Additionally, we need new frameworks for data reuse and sharing. Current methods are often inadequate and antiquated, failing to reflect and respect the preferences, expectations, and norms of different communities. A new governance framework that explores the potential (as well as challenges) of social licenses will be essential. It is also vital that this framework move toward enhanced digital self-determination. Prioritizing social licenses can foster trust around the reuse of private data for public good and ensure data-driven organizations consider the needs of communities as well as those of individuals.

2. Equitable Access Mechanisms

The challenge of our era is not simply one of access to data but of more equitable access to data and the advanced algorithms and methods that use it. In our current data ecosystem, powerful datasets and tools are often held in silos. This is a problem as data access is fundamentally linked to economic opportunity, improved governance, better science, and citizen empowerment. To meaningfully act on data’s potential, we must ensure that the supply of data can be matched with the demand.

Creating mechanisms for more equitable access is a complex process that involves both technology and society (as well as politics and culture). We must keep in mind that questions surrounding equitable access to data occur within a broader socio-economic context and broader concerns about equity and inclusion. Therefore, even as we consider specific technical or process-based interventions (e.g. tiered access systems that differentiate among different uses, including commercial vs non-commercial, and user groups) there is also a need to build coalitions of stakeholders and different interest groups beyond these specific interventions.

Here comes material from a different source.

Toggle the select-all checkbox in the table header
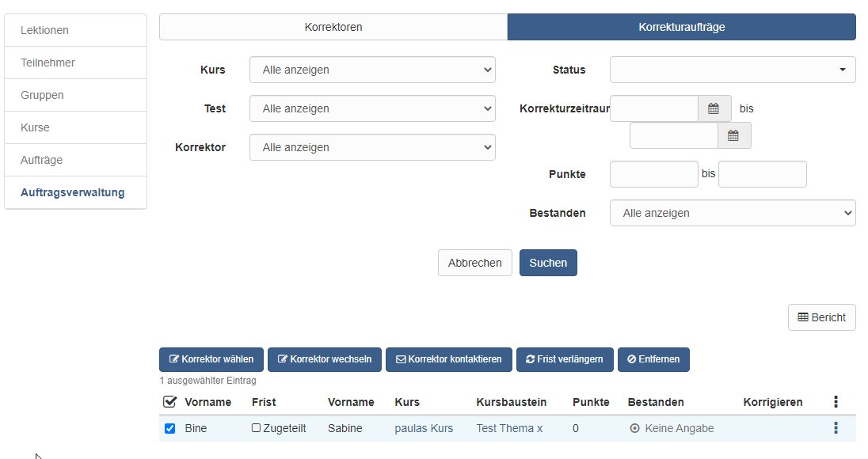The width and height of the screenshot is (868, 459). (x=169, y=401)
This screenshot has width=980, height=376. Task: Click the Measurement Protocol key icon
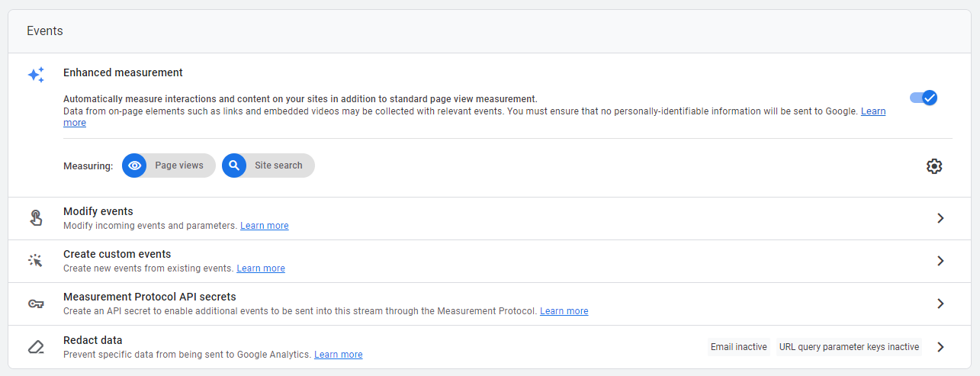pos(36,304)
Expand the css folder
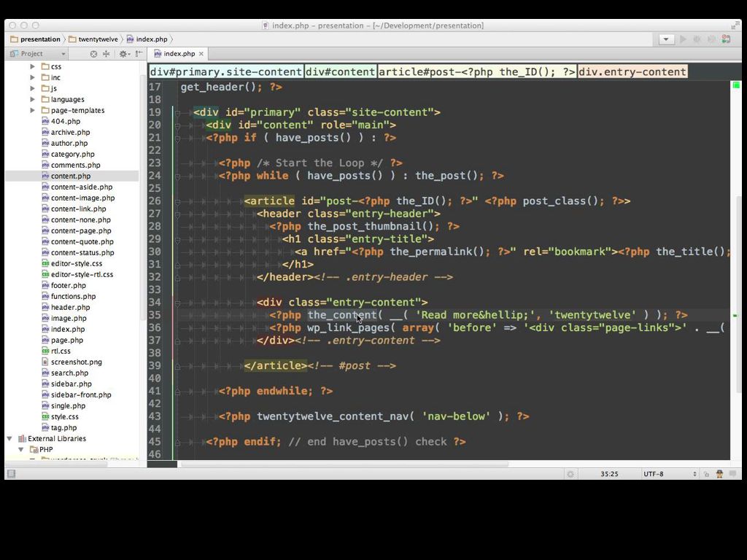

Community engagement and other participatory methods are imperative. Policymakers and other stakeholders can consider the potential of participatory decision-making, for example through community workshops, outreach programs, citizen assemblies, and other mechanisms and bodies.

3. Enhance Data Reusability and Quality

Data reusability is critical for any data commons and to addressing larger data asymmetries. The extent to which data is reusable is linked to its quality and accuracy as well as to the existence of standards that promote interoperability and shareability. Technical approaches to these issues must be embedded within a broader culture and a set of norms that encourage responsible sharing and reuse among all stakeholders.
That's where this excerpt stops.